La solitude modifie le fonctionnement de notre cerveau. Voici comment y remédier

Comment un sentiment subjectif peut-il avoir un effet aussi profond sur la structure et les fonctions du cerveau ? Les scientifiques n’en sont pas sûrs, mais ils pensent que lorsque la solitude déclenche une réponse au stress, elle active également le système immunitaire, augmentant ainsi les niveaux de certains produits chimiques inflammatoires. Lorsqu'ils sont ressentis pendant de longues périodes, le stress et l'inflammation peuvent être préjudiciables à la santé du cerveau, endommageant les neurones et les connexions entre eux.

Comment la solitude affecte-t-elle la santé cérébrale à long terme ?

Depuis des années, les scientifiques connaissent un lien entre la solitude et la maladie d'Alzheimer et d'autres types de démence. Une étude publiée à la fin de l'année dernière suggère que la solitude est également associée à la maladie de Parkinson.

«Même de faibles niveaux de solitude augmentent le risque, et des niveaux plus élevés sont associés à un risque plus élevé» de démence, explique le Dr Nancy Donovan, directrice de la division de psychiatrie gériatrique au Brigham and Women's Hospital. Donovan a montré que les personnes qui obtiennent un score plus élevé en termes de solitude ont des niveaux plus élevés de protéines amyloïde et tau – deux des caractéristiques de la maladie d'Alzheimer – dans leur cerveau, avant même de montrer des signes de déclin cognitif.

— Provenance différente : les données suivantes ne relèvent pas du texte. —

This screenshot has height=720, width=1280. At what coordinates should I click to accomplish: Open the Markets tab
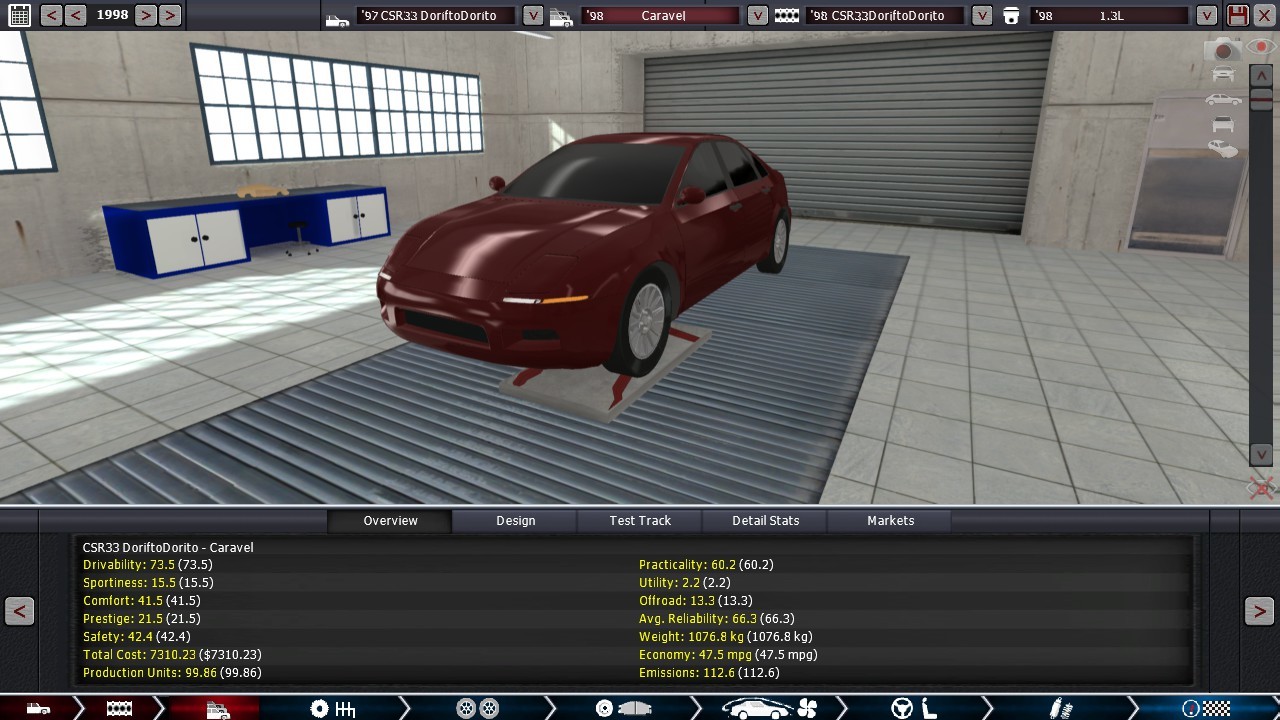point(890,521)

Les scientifiques pensent que le stress et l’inflammation provoqués par la solitude contribuent très probablement à l’apparition ou à l’accélération des maladies neurodégénératives chez les personnes âgées. Les conséquences de la solitude sur le système cardiovasculaire, en augmentant la pression artérielle et la fréquence cardiaque, peuvent également avoir un effet néfaste sur le cerveau et jouent probablement également un rôle, explique Donovan.

La manière plus générale dont la solitude affecte la santé mentale et physique peut également être un facteur de déclin cognitif. Ce sentiment est étroitement lié à la dépression, une autre condition qui augmente le risque de démence. Et les personnes seules sont moins susceptibles d’être physiquement actives et plus susceptibles de fumer des cigarettes. « Toutes ces différentes choses peuvent affecter la façon dont notre cerveau vieillit », explique Lee. « Je pense qu’il existe de nombreux chemins pour passer de la solitude au déclin cognitif. »

La plupart des recherches sur la solitude et la neurodégénérescence ont été menées auprès d'adultes d'âge moyen et plus âgés. Les experts ne savent donc pas si la solitude pendant l'enfance ou au début de l'âge adulte comporte le même risque. Cependant, le Dr Wendy Qiu, professeur de psychiatrie, de pharmacologie expérimentale et de thérapeutique à la faculté de médecine de l'université de Boston, a découvert que si les personnes d'âge mûr se sentent seules de manière transitoire et non chronique, il n'y a pas de risque accru de démence.

Avec une solitude passagère, le cerveau a la « capacité de récupérer », explique Qiu. Mais si les gens « n'ont pas d'aide pour les sortir de la solitude et qu'ils se sentent seuls pendant longtemps, cela sera toxique pour le cerveau ».

Comment lutter contre la solitude chronique ?

L’une des recommandations les plus courantes est un peu évidente : essayez de vous faire de nouveaux amis. Que ce soit par le biais de cours d'art, d'équipes sportives, de groupes de soutien ou d'opportunités de bénévolat, l'objectif est de vous mettre dans des lieux où les gens se rassemblent.

Ces types de situations sociales artificielles ont des résultats mitigés. Lee dit qu'ils ont tendance à fonctionner mieux s'il existe une « identité partagée » entre les personnes impliquées – comme des groupes spécifiquement destinés aux veuves ou aux personnes atteintes de diabète – afin qu'ils aient quelque chose sur lequel se connecter.

L’autre côté de l’équation consiste à s’attaquer aux attitudes et aux schémas de pensée d’une personne concernant les interactions sociales grâce à la thérapie cognitivo-comportementale. Ces approches ont tendance à être un peu plus efficaces, dit Lee, car elles « s'attaquent à la racine » du problème, en explorant ce qui rend difficile l'interaction d'une personne avec les autres.

Les stratégies peuvent paraître simples, mais elles sont plus faciles à dire qu’à faire. «C'est un problème épineux», dit Finley.